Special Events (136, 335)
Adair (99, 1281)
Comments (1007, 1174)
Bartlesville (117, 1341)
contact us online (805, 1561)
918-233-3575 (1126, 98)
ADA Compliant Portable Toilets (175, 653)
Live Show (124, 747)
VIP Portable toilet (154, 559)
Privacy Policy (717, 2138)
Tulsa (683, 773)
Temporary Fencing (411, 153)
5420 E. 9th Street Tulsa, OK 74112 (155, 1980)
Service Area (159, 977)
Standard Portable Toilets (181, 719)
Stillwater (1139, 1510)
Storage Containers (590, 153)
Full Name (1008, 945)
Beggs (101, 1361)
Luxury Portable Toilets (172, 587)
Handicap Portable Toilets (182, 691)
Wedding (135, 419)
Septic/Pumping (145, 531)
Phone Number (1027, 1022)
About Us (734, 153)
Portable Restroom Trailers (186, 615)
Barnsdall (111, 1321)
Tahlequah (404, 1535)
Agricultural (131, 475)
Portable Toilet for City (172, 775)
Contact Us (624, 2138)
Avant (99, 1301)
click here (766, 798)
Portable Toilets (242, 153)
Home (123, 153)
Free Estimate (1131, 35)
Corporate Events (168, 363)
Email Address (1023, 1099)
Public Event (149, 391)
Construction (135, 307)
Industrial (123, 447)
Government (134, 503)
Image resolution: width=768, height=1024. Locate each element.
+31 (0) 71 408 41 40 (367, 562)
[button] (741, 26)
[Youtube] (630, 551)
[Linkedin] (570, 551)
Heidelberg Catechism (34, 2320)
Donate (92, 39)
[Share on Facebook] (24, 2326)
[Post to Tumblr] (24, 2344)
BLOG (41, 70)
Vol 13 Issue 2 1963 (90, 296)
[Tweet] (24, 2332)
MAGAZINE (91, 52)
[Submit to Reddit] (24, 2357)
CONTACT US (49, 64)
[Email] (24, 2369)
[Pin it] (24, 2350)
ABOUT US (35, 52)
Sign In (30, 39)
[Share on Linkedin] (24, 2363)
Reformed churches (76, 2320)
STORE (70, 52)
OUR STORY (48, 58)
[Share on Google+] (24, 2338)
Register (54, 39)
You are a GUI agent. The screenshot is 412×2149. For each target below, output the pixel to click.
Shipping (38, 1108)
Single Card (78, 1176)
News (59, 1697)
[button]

* WHAT THE EXERCISE ASKS *
All lines above from the line with "Luxury Portable Toilets (172, 587)" through the line with "Home (123, 153)", both included, are to be set down exactly, with nothing else.

* OUTPUT OF THE TASK *
Luxury Portable Toilets (172, 587)
Handicap Portable Toilets (182, 691)
Wedding (135, 419)
Septic/Pumping (145, 531)
Phone Number (1027, 1022)
About Us (734, 153)
Portable Restroom Trailers (186, 615)
Barnsdall (111, 1321)
Tahlequah (404, 1535)
Agricultural (131, 475)
Portable Toilet for City (172, 775)
Contact Us (624, 2138)
Avant (99, 1301)
click here (766, 798)
Portable Toilets (242, 153)
Home (123, 153)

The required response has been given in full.